__RECORDS TO PROCESS__
____________________

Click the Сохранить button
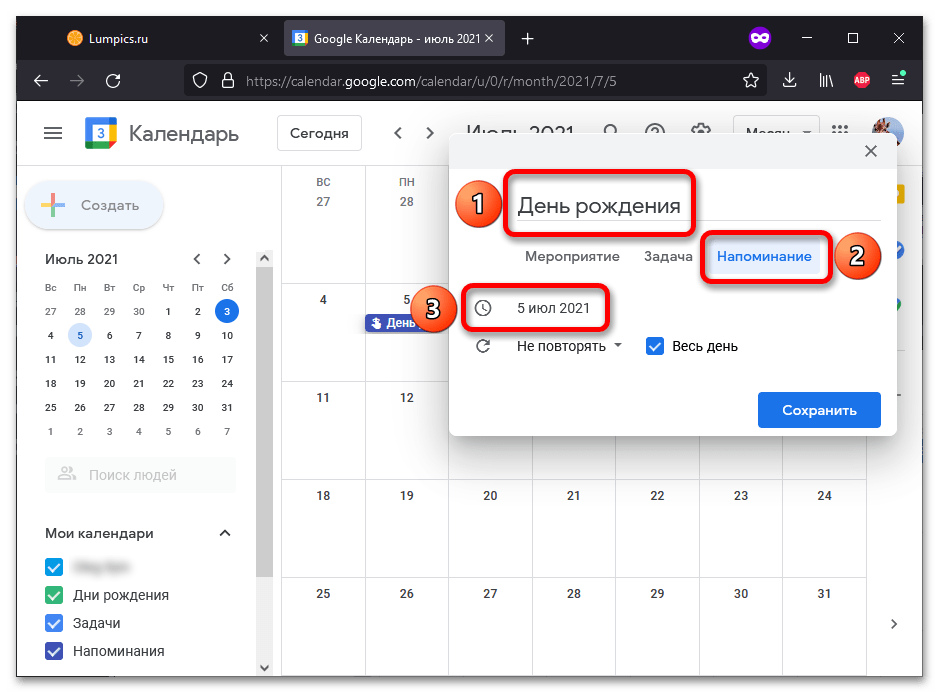This screenshot has height=693, width=939. 819,410
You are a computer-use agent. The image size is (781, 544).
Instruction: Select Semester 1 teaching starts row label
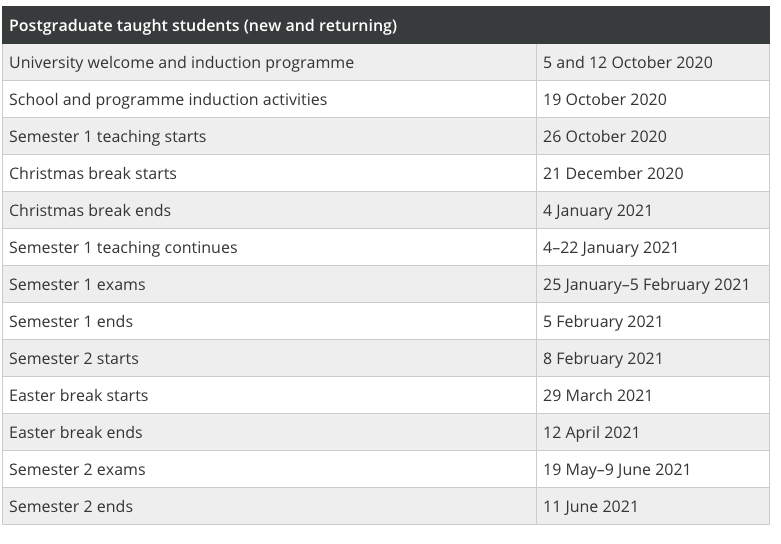[x=108, y=136]
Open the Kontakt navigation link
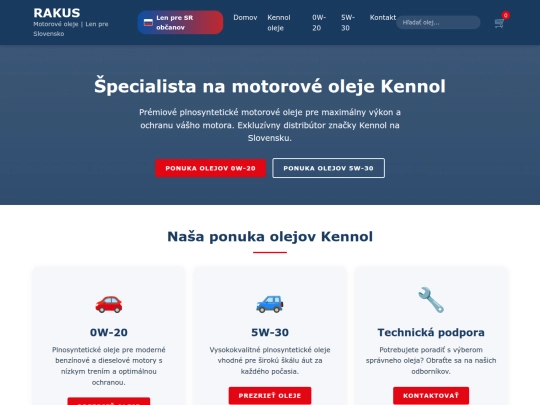Screen dimensions: 540x405 point(383,18)
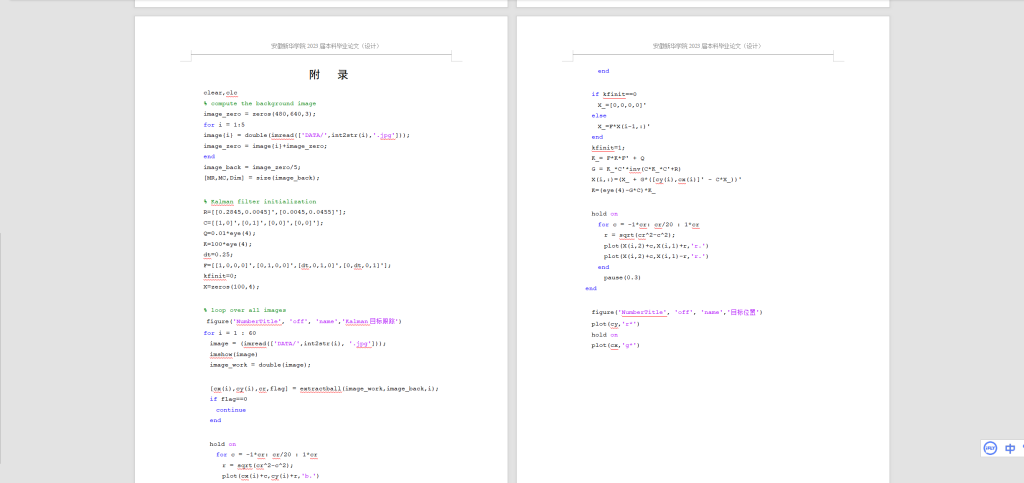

____________________

__EXERCISE__
Repeat every entry exactly, but leave out the pictures.

__EXERCISE SOLUTION__
Click the Сохранить button
This screenshot has height=693, width=939. 819,410
You are a computer-use agent. The image size is (781, 544).
Instruction: Select Semester 1 teaching starts row label
[x=108, y=136]
Open the Kontakt navigation link
Screen dimensions: 540x405 point(383,18)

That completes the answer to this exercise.